Mas que pensar das vastas
regiões que se escondem além do horizonte da ciência?
É certo que não podemos conhecê-las, mas às
vezes... certos vislumbres...
Eu contarei aqui uma história
que aconteceu comigo... (nada de grandioso; é uma história
simples, quase ingênua... ) Contarei sem pretensão
de tirar conclusões. Deixo-as para o leitor.
Quando cheguei ao Paraná,
em dezembro de 1997, eu atravessava um desses momentos difíceis
da vida. Acabara de me separar da mulher com quem vivera por 8
anos, e estava indo tomar posse (como Fiscal da Receita Federal)
em uma pequena cidade agrícola de população
predominantemente masculina, onde todas as mulheres entre 18 e
80 (temia eu) seriam casadas ou freiras.
Após ter passado
uma semana aqui em Cascavel para conhecer a Delegacia da Receita,
eu, muito a contragosto, arrumava as malas para partir para a
tal cidadezinha. Era uma triste tarde de domingo, e, olhando pela
janela do quarto de hotel, comecei a fazer um balanço de
minha vida: Materialmente, eu agora tinha a estabilidade do emprego
público... Mas isso era meu único consolo... Uma
mulher com quem eu pudesse me entender, parecia algo remoto...

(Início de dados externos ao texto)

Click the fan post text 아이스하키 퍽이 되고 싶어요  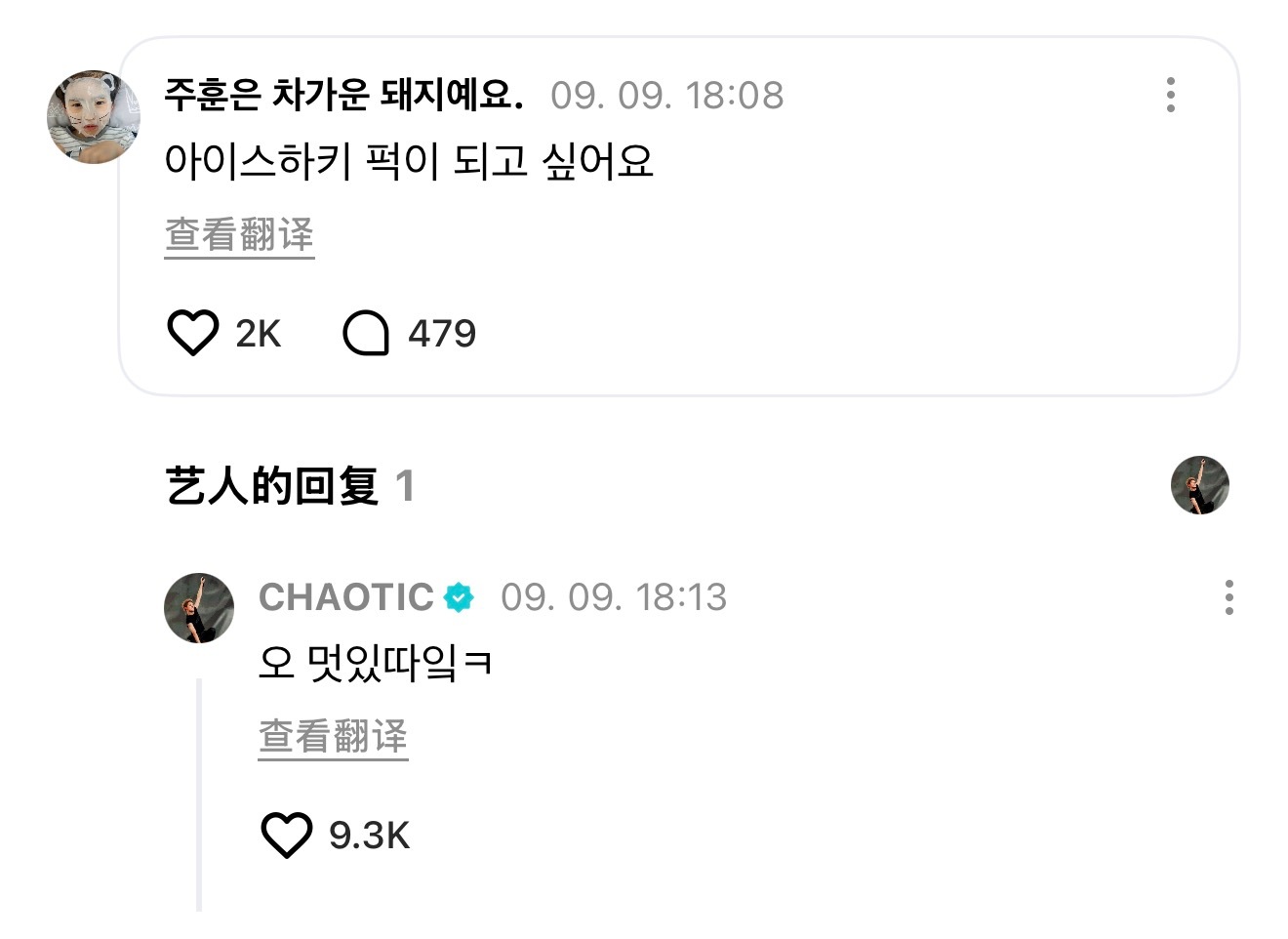coord(409,161)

O sonho de editar meus livros, mais remoto ainda...
Se lá em São
Paulo, perto de todas as editoras, e distribuidoras, e feiras,
e tudo mais... com amigos na imprensa e entidades culturais, eu
em vinte anos não havia conseguido nada!... que poderia
eu esperar de agora em diante?
Pensei na minha coleção
de cartas de recusa de editoras... Pensei nas escolhas que eu
tinha feito na vida... Não teria sido melhor ter ficado
na Itália em 1986? ter feito doutorado, permanecido geólogo
e esquecido o sonho de escrever?
Quantas portas já
se haviam fechado!
Então uma frase
amarga se formou em minha mente:
"Isso não foi
o que eu planejei para mim!"
Tendo acabado de juntar
as roupas espalhadas pelo quarto, eu agora catava os apetrechos
do banheiro. Então vi que o sabonete, dentro do boxe, estava
molhado...
"Como vou levar isso?"
Procurei na mala por algum
pedaço de plástico para enrolá-lo. Mas não
encontrei nenhum. Então, não sei por que motivo,
veio-me à mente a imagem da pequena cômoda da ante-sala,
junto à porta de entrada:
"Talvez alguém
tenha deixado um saco plástico lá, em uma das gavetas..."
pensei.
Sempre cabisbaixo, caminhei
até a cômoda e abri a primeira gaveta. Estava vazia.
Meus pensamentos divagavam
longe. Que sonhos ainda me restavam?
A segunda gaveta também
estava vazia.
"Isso não foi
o que eu planejei!" A amarga frase ocupava minha mente como
um gigantesco outdoor, quando eu abri a terceira e última
gaveta.
E lá havia... uma
saboneteira! (Isso não foi o que eu planejei!)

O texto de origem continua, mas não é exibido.